Tag Archives: nineteen

#923: Wings – Nineteen Hundred and Eighty Five

After a year of ploughing through YouTube for videos, reading Wikipedia articles and downloading Beatles albums, the time came that it only made sense to listen to each member’s solo material. 2010 was the year. Not knowing where to start, I chose what I presumed to be the most popular solo albums – leaving me the options of John Lennon/Plastic Ono Band, Imagine, Band on the Run and All Things Must Pass. Not too bad to start off with. My own experience with Band on the Run has varied with time. Twelve years ago, I thought it was great from front to back. Now I don’t revisit it too much. The songs are still enjoyable, but it does sound really 70s. Which does make sense seeing as it was recorded then. But you know when you hear something and it sounds like it could only have been released during that time.

So I haven’t really listened to a track from that album for some time, except ‘Nineteen Hundred and Eighty Five’ which, in my eyes, beats all of the others on there hands down. It’s the album’s big finale. It’s a bop. It brings the album’s themes of love and escape into focus here, overloading it with a dramatic production of busy minor-chord pianos, harmonious backing vocals, organs, the whole lot.
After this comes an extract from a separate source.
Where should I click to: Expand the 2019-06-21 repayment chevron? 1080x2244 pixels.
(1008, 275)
I don’t know if anyone’s put it down to a tee of what the track is about. McCartney stated that he had the song’s first line in his head for months before eventually carrying on with it. But what I gather from it is a ‘love will conquer all’ kind of message. While everyone’s thinking about themselves and their own worries, Paul and Linda (who I assume he’s probably singing about) don’t have so much of a burden because they have each other. Although, it could just be a case where the lyrics came to McCartney and sounded good with the music with not much thought put into them. It’s all speculation.
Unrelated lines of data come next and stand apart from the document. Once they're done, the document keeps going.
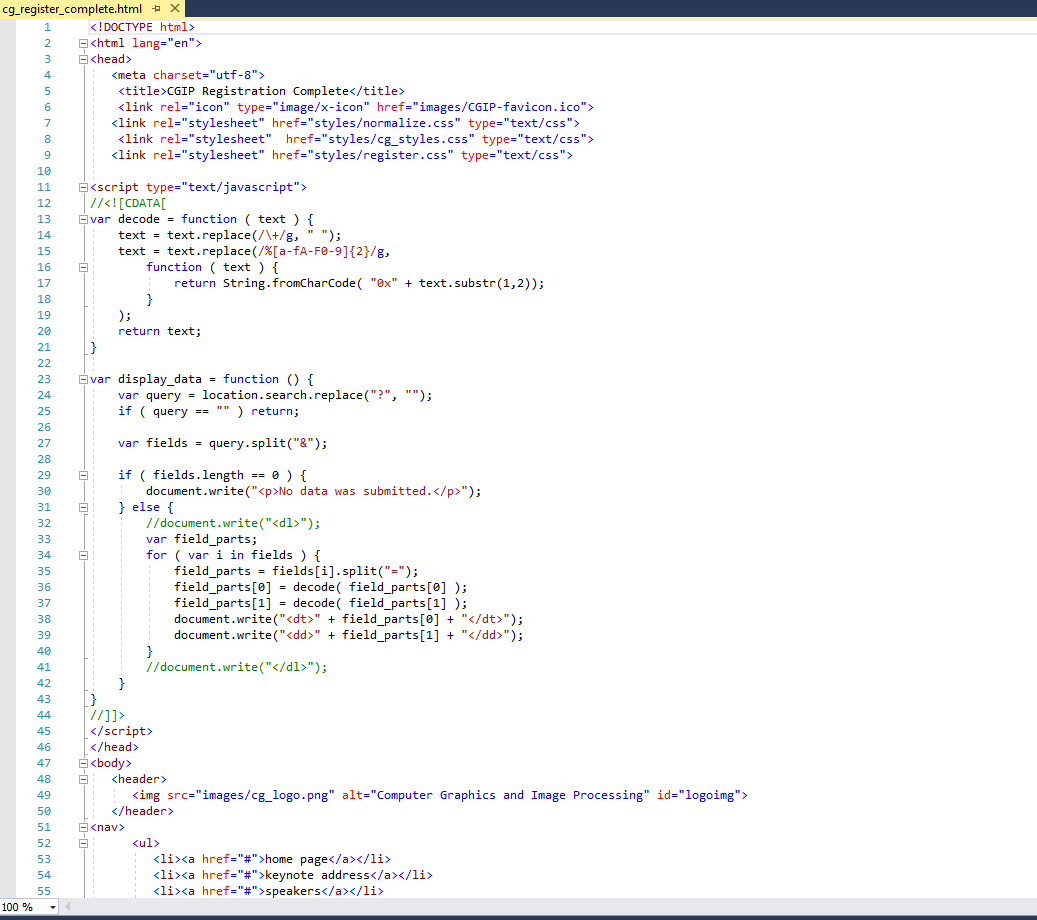This screenshot has width=1037, height=920.
Task: Select the cg_register_complete.html document tab
Action: pyautogui.click(x=72, y=8)
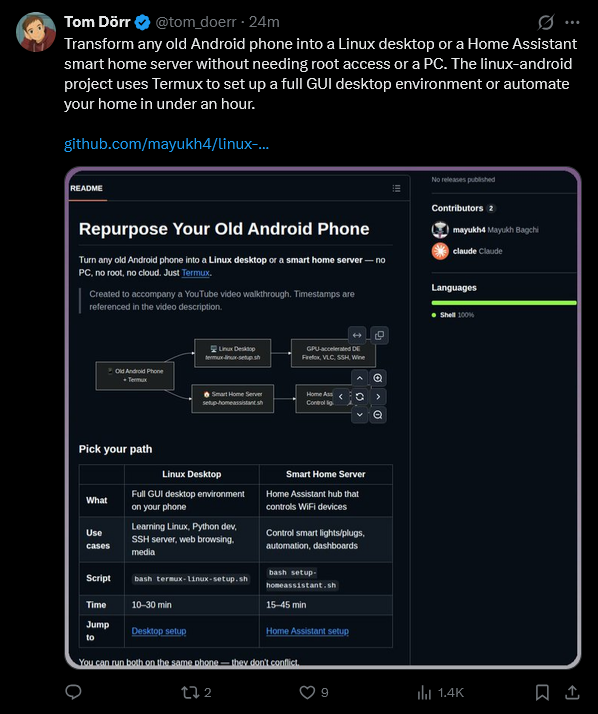Open reply to Tom Dörr's post
The image size is (598, 714).
click(x=73, y=692)
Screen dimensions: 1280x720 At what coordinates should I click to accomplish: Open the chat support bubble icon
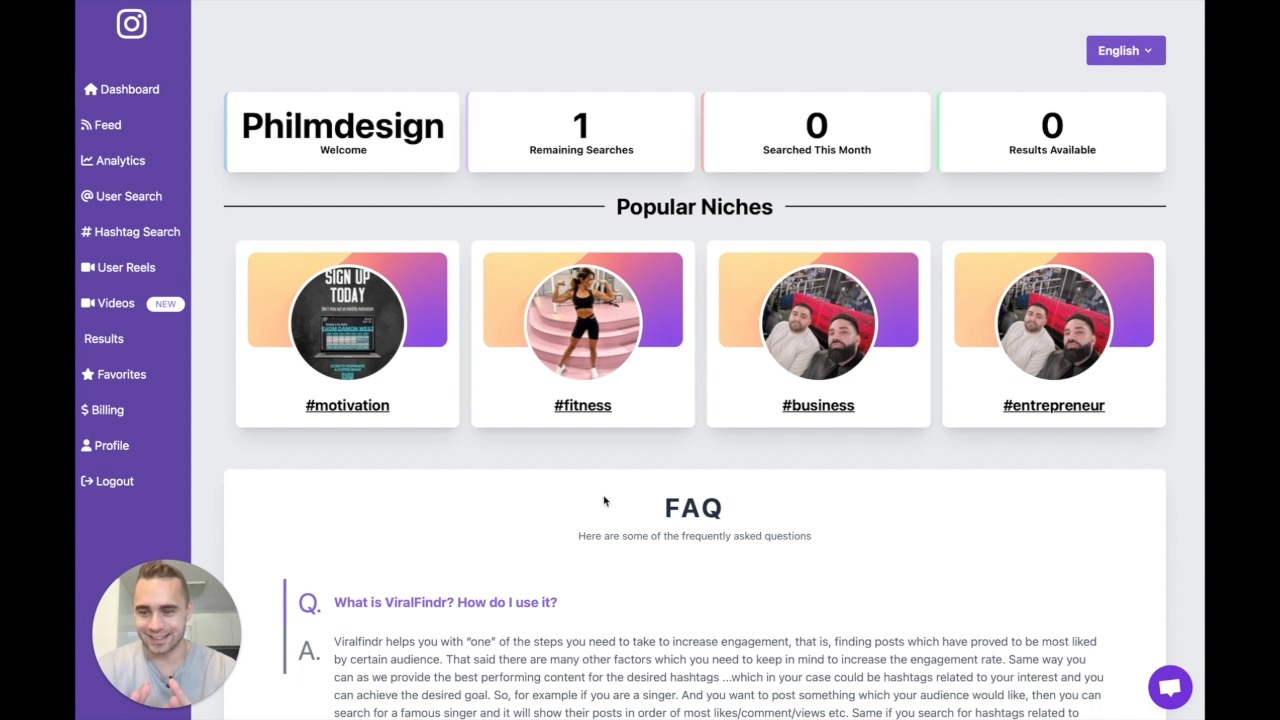[x=1170, y=687]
Really, the highlight of the entire track is its ending, which really begins with two minutes left of its running time. While Paul McCartney’s adlibbing in the background, grunting, yelling, wooping, making all kinds of noises, the instrumental builds and builds. McCartney’s going wild on the guitar performing these bends and licks. A droning synthesizer is introduced followed by blaring horns. What I think is a clarinet comes in and pulls of this crazy run of notes. The music gets louder and louder before crescendo-ing into its explosive final chord, which then segues into a reprise of the album’s opening track. I get goosebumps every time. A big fan of songs with great endings over here, and this one is up there with the best of them.